Still, Morse also faces hurdles from the school system bureaucracy. She spent dozens of hours this fall trying to help her employees get paid after a new city payroll system botched paychecks. Last week, she offered to lend money to a teacher so he could travel home for Christmas.
"Kids are wonderful. I don't have any problem with the kids," Morse said in frustration. "My problems come from the adults."
Birney, like all D.C. schools, has at least one Internet hookup in every class. But only nine classrooms have enough electrical capacity for the links. Only six can plug in window air-conditioning units. The librarian blows a fuse if she uses the copier without turning out half the overhead lights.
An electrical upgrade--priced a few years ago at $39,000--would solve these problems. It's mired on a long list of systemwide building work that never gets done.
The school has recently triumphed, however, over another long-standing facilities problem. The badly discolored windows on its east side are being replaced. For the first time in years, students there will be able to see outside.
Birney was one of seven D.C. schools to qualify for a $15,000 award last spring for raising test scores by a certain margin. Morse is using the money for workbooks, classroom supplies and bonuses for teachers with top attendance or other accomplishments. She desperately wants to raise scores again this spring but is worried her staff may be too inexperienced, too easily frustrated. The computer teacher quit last month. A rookie classroom teacher may do the same.
Changing teachers mid-year can be disastrous for students. And, as Morse learned last winter, it's extremely difficult to find good people in the middle of the school year.
But there are solid reasons to be hopeful. Several students who are repeating a grade this year have blossomed, working hard in summer school and all fall.
Ten-year-old Dandre Chow is one of them.
"I hadn't really been listening very much" in school, he said. Morse sent him to summer school after he scored far below grade level in April on the Stanford 9 test. She had him repeat fourth grade under Dunlap's watchful eye and sent him to Jackson's after-school tutorial.
In class, Dandre is focused and attentive. His scores improved markedly on a fall Stanford test, and Dunlap expects him to be at grade level next spring.
During a recent lesson on the solar system, Dandre was one of the first to correctly compute the number of days (4,380) it takes Jupiter to revolve around the sun. Toward the end of class, he caught Dunlap accidentally writing "distant" instead of "distance" on the blackboard.
"It's supposed to be distance!" he whispered, writing the correct word in his notebook.

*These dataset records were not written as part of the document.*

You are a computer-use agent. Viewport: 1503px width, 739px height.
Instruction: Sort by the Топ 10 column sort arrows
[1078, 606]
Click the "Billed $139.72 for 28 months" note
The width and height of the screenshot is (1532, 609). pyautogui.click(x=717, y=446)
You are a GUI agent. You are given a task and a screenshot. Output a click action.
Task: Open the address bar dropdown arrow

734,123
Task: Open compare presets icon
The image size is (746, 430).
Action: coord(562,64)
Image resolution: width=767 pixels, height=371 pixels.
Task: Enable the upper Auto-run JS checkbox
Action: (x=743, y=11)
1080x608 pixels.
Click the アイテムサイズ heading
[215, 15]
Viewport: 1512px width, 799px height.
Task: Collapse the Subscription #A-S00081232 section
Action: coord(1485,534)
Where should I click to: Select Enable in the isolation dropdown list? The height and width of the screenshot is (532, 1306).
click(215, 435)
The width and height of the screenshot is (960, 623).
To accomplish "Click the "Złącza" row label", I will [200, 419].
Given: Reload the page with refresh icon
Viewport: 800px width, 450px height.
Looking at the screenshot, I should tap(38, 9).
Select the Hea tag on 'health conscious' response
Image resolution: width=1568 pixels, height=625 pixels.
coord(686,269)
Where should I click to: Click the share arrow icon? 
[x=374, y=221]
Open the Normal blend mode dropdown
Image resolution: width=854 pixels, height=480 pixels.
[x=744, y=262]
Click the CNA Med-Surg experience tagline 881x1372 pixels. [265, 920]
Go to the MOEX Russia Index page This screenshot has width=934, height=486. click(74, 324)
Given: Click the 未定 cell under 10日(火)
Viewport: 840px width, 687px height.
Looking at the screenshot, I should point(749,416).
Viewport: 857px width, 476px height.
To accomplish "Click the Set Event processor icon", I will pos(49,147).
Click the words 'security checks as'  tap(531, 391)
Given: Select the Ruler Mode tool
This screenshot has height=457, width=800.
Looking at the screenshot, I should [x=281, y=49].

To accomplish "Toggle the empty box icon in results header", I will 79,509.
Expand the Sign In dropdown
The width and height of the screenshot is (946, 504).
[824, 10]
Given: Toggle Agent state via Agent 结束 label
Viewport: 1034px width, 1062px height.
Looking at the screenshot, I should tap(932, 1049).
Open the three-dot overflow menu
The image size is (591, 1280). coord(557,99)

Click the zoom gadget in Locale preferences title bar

Then he raised his hand with a grin, eager to show his favorite teacher how much he has learned.
Birney at a glance
Students at Birney Elementary School posted some of the city's most dramatic gains on the Stanford 9 math and reading tests in the last two years.
Other facts about Birney:
Population: 561 students in Head Start through 6th grade. One student is Hispanic; the rest are African American.
Average class size: 18
Families qualifying for free/reduced meals program: 99%
CAPTION: Principal Yvonne J. Morse helps Tyrone Hunter draw in speech therapy class at Birney Elementary.
CAPTION: Lydia Moss stands and stretches with students after a reading lesson. Moss is a former principal who acts as a mentor for Birney's young teachers.